[YOUR OBJECTIVE]
Where a line of the entries below includes the string "Given", count it. Give only the resulting number.

[EXCERPTED DATA]
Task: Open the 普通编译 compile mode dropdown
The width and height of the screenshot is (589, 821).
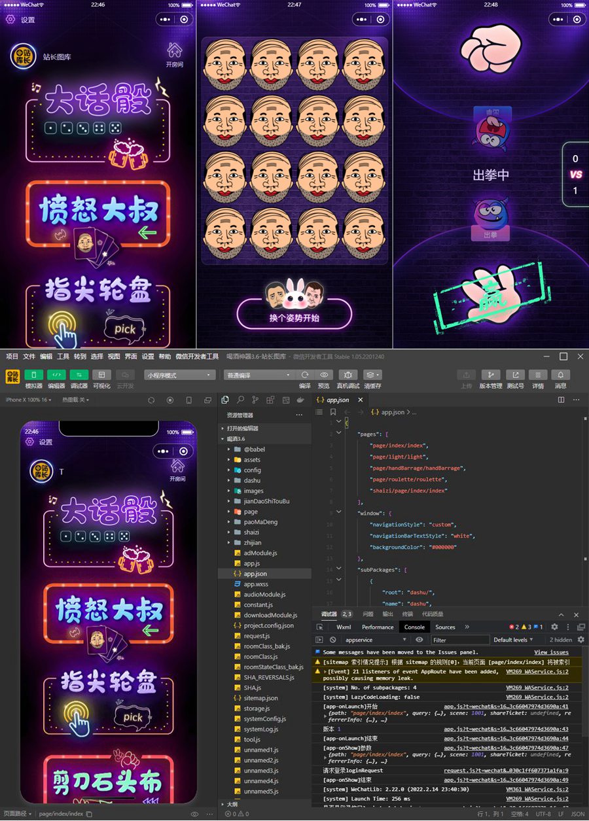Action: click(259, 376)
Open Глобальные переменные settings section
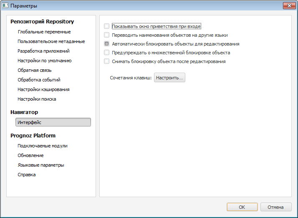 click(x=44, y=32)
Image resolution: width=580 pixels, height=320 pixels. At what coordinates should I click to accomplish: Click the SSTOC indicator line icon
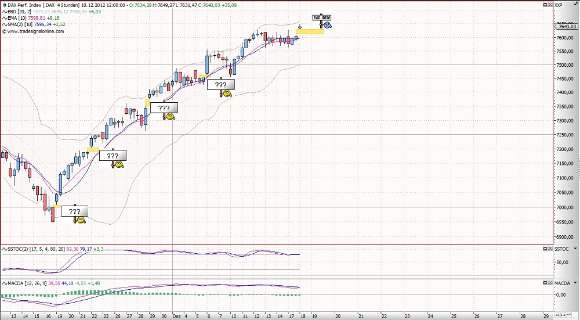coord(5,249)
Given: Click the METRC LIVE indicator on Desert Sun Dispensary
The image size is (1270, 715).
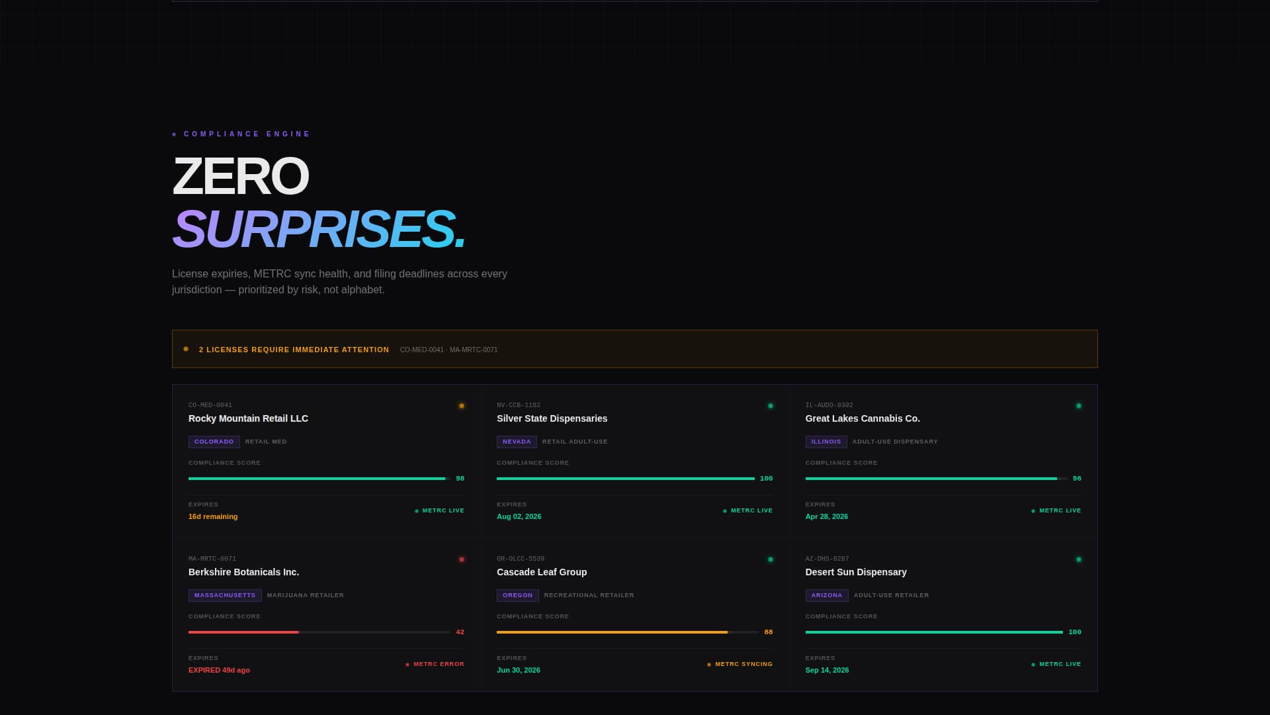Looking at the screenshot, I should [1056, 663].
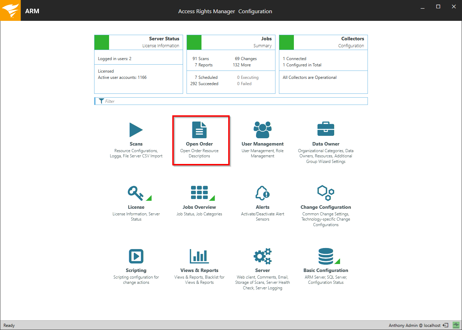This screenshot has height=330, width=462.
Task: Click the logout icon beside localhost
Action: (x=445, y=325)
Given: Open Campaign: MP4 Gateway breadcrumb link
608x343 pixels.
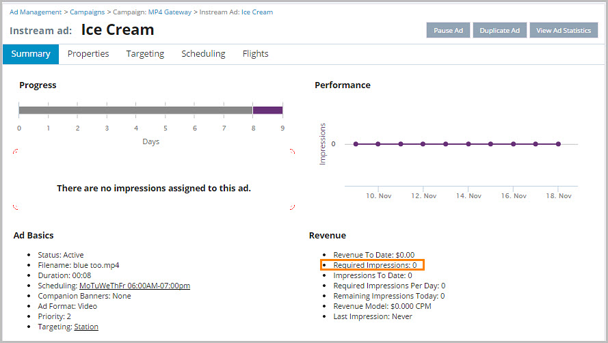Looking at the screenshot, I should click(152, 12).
---
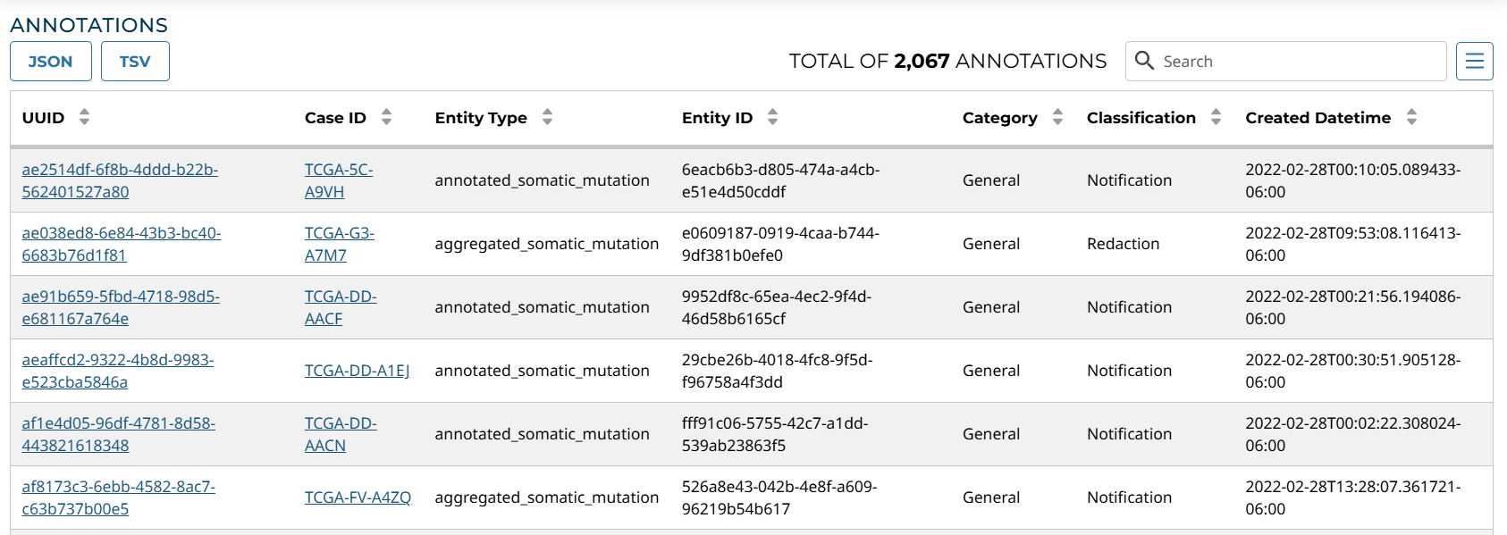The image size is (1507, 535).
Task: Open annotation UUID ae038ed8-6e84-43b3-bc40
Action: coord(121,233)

[EXERCISE RESULT]
2